Daiquiri

Photo of Daiquiri cocktail by Ivan Mateev and Monika Aleksieva
Ingredients:
2 oz rum
1/2 lime juice
1 tsp castor sugar




Preparation:

Mix in shaker filled with ice cubes. Strain into glass and serve.

History:

The name Daiquirí is also the name of a beach near Santiago, Cuba, and an iron mine in that area, and it is a word of Taíno origin. The cocktail was invented about 1905 in a bar named Venus in Santiago, about 23 miles east of the mine, by a group of American mining engineers. Among the engineers present were Jennings Cox, General Manager of the Spanish American Iron Co., J. Francis Linthicum, C. Manning Combs, George W. Pfeiffer, De Berneire Whitaker, C. Merritt Holmes and Proctor O. Persing.
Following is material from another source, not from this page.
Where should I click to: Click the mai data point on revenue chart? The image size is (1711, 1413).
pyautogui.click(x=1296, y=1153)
Although stories persist that that Cox invented the drink when he ran out of gin while entertaining American guests, the drink evolved naturally due to the prevalence of lime and sugar.

Originally the drink was served in a tall glass packed with cracked ice. A teaspoon of sugar was poured over the ice and the juice of one or two limes was squeezed over the sugar. Two or three ounces of rum completed the mixture. The glass was then frosted by stirring with a long-handled spoon. Later the Daiquiri evolved to be mixed in a shaker with the same ingredients but with shaved ice. After a thorough shaking, it was poured into a chilled flute glass. An article in the March 14, 1937 edition of the Miami Herald as well as private correspondence of J.F. Linthicum confirm the recipe and early history.
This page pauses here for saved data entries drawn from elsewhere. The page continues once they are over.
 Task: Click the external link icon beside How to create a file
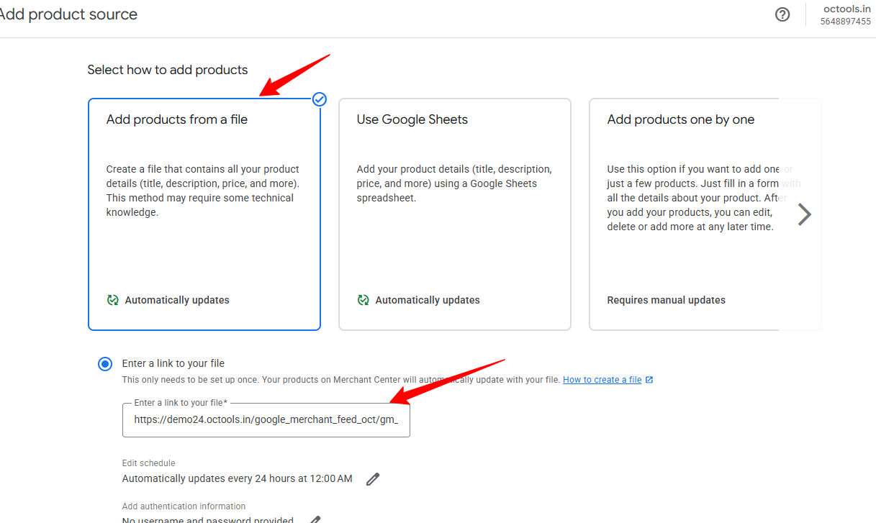point(649,380)
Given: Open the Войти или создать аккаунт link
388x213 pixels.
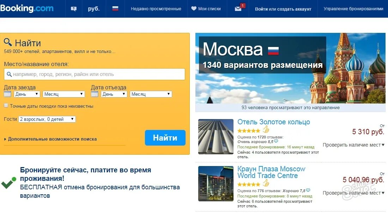Looking at the screenshot, I should [283, 9].
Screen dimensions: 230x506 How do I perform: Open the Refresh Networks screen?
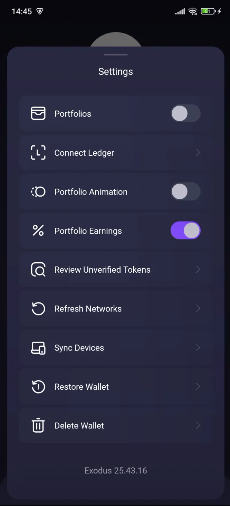(x=198, y=308)
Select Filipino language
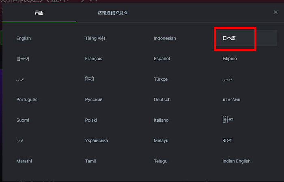This screenshot has width=284, height=182. [x=230, y=59]
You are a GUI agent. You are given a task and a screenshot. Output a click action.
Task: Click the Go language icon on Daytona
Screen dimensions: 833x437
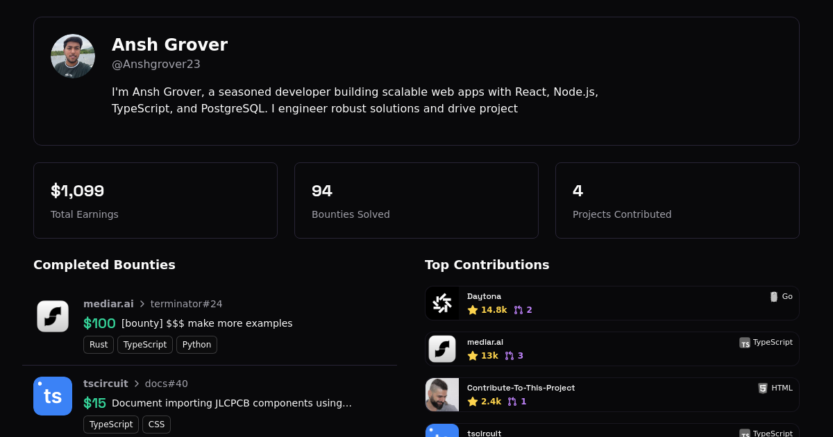click(774, 297)
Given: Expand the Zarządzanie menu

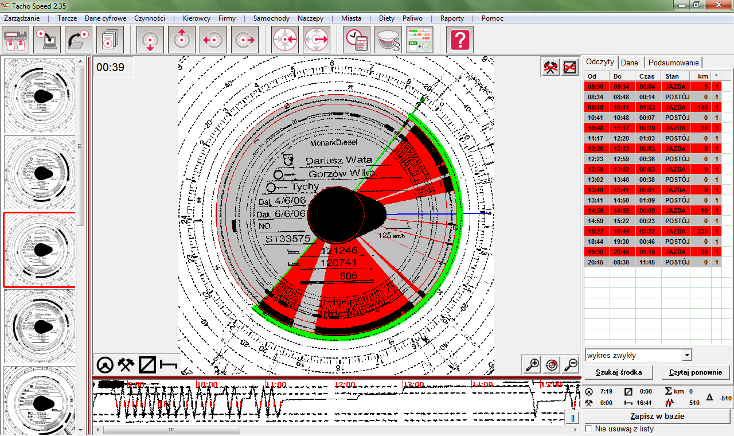Looking at the screenshot, I should 22,18.
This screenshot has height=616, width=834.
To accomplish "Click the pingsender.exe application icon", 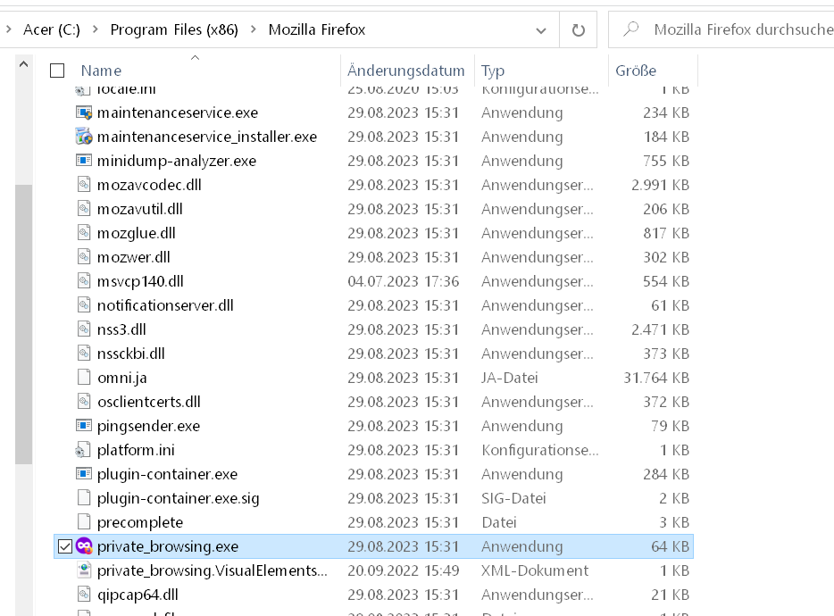I will click(x=84, y=426).
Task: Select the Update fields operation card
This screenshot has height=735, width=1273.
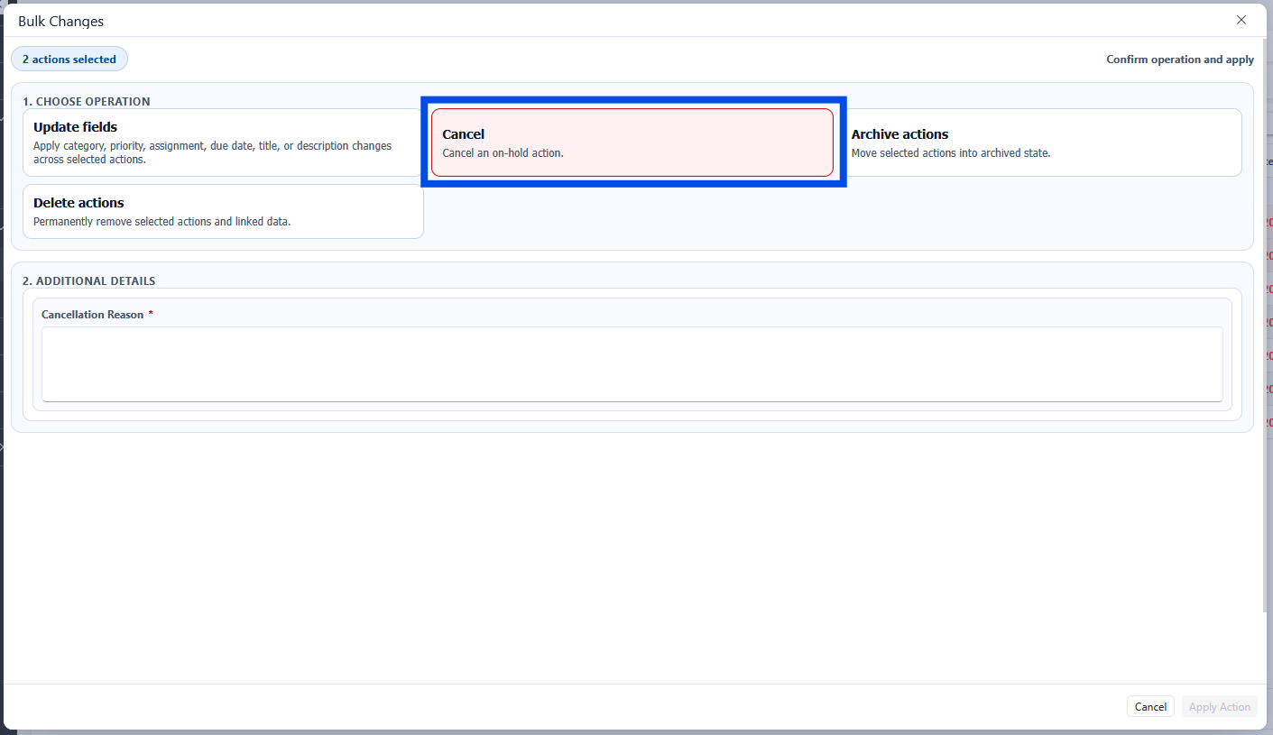Action: pyautogui.click(x=222, y=142)
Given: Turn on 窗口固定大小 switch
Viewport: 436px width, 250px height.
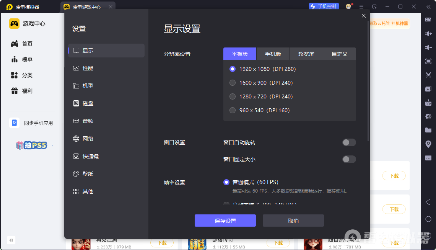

Consumption of the drink remained localized until 1909, when Admiral Lucius W. Johnson, a U.S. Navy medical officer, tried Cox's drink. Johnson subsequently introduced it to the Army and Navy Club in Washington, D.C., and drinkers of the daiquiri increased over the space of a few decades. The daiquiri was one of the favorite drinks of writer Ernest Hemingway and president John F. Kennedy.
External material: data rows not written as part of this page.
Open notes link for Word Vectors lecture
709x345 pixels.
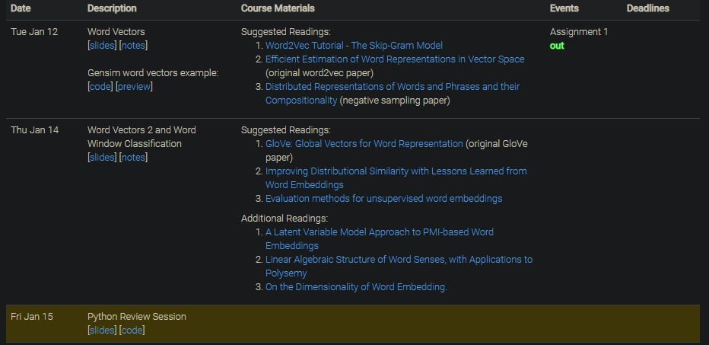click(133, 46)
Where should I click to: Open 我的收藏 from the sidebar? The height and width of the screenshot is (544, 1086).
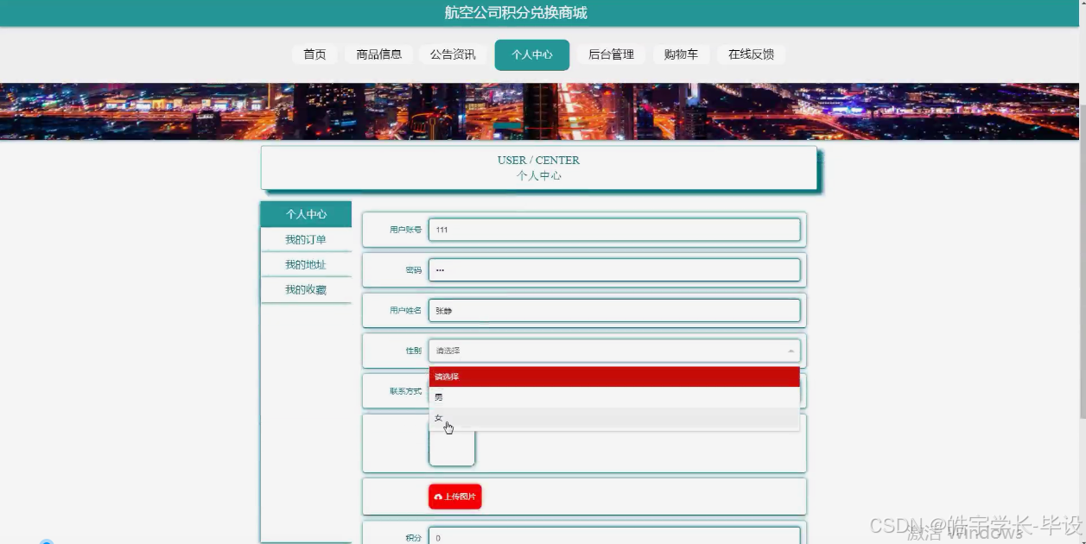[x=306, y=289]
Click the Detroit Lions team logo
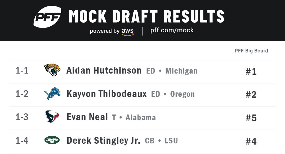The height and width of the screenshot is (154, 285). pos(52,93)
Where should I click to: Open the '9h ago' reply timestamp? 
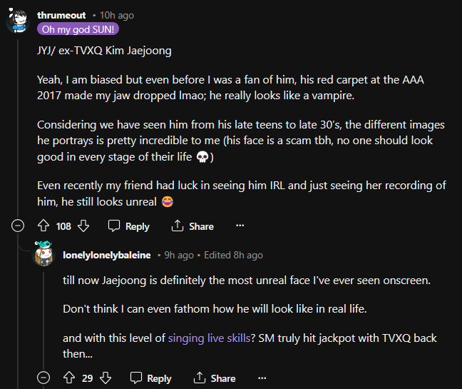(180, 255)
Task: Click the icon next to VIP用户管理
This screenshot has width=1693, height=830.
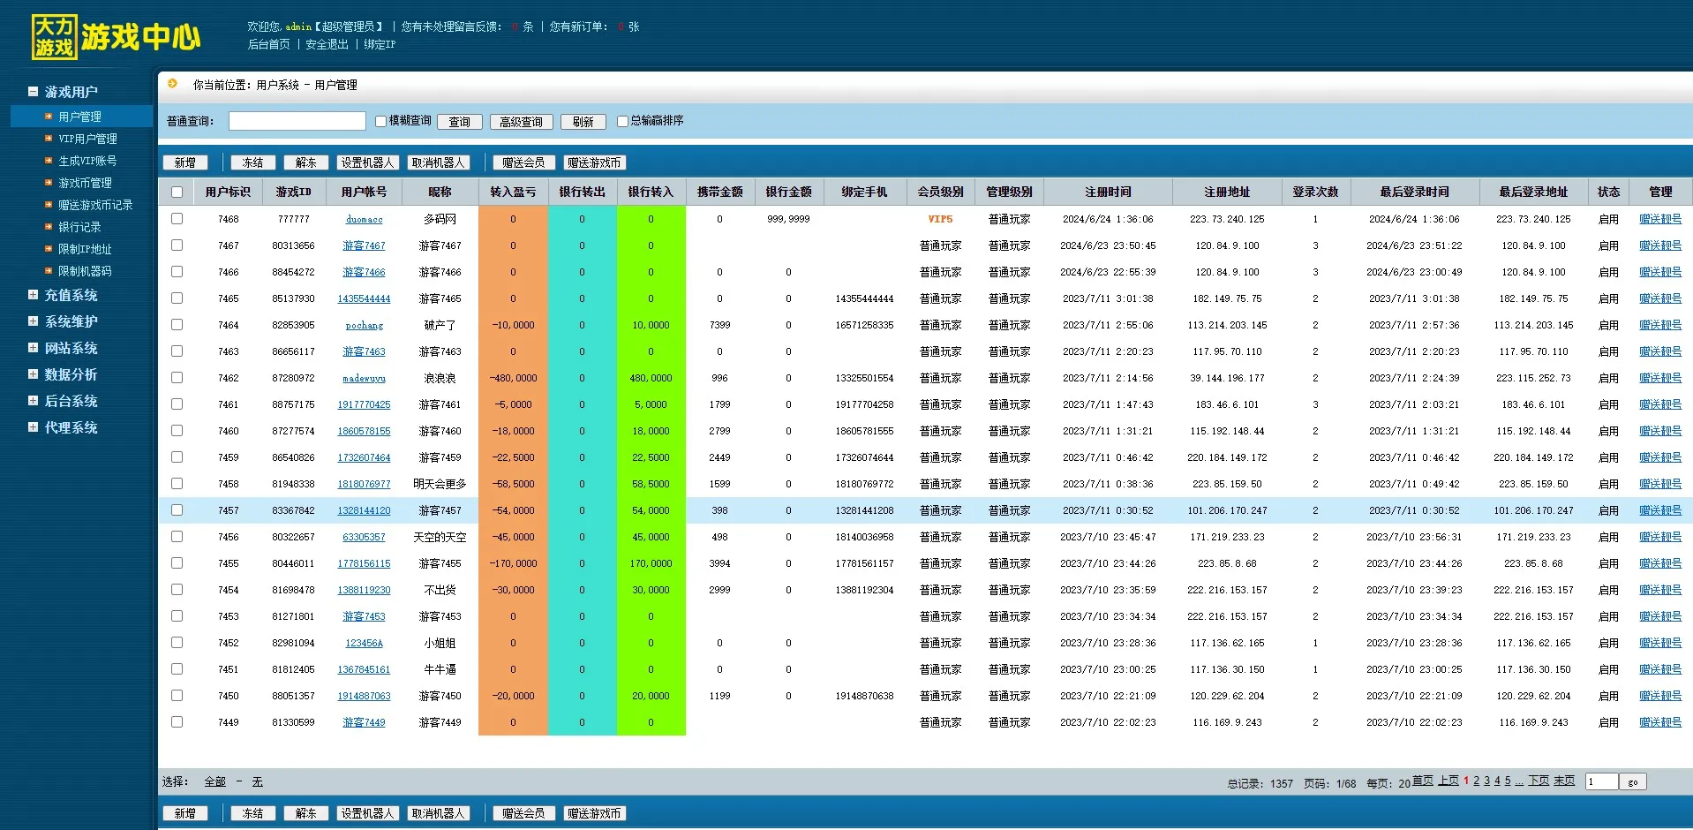Action: pos(49,139)
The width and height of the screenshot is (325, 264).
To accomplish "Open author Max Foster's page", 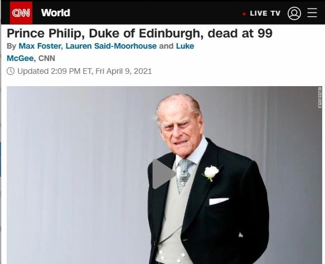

The drink became incredibly popular in the 1940s. Wartime rationing made whiskey, vodka, etc, hard to come by, yet because of Roosevelt's 'Good Neighbor Policy' (which opened up trade and travel relations with Latin America, Cuba and the Caribbean), rum became highly attainable. The Good Neighbor Policy (also known as 'The Pan-American program'), helped make Latin America seem hip, hot and fashionable. As a consequence, rum-based drinks (once frowned upon as being the domain of sailors and down-and-outs), also became fashionable, and the Daiquiri saw a tremendous rise in popularity in the US.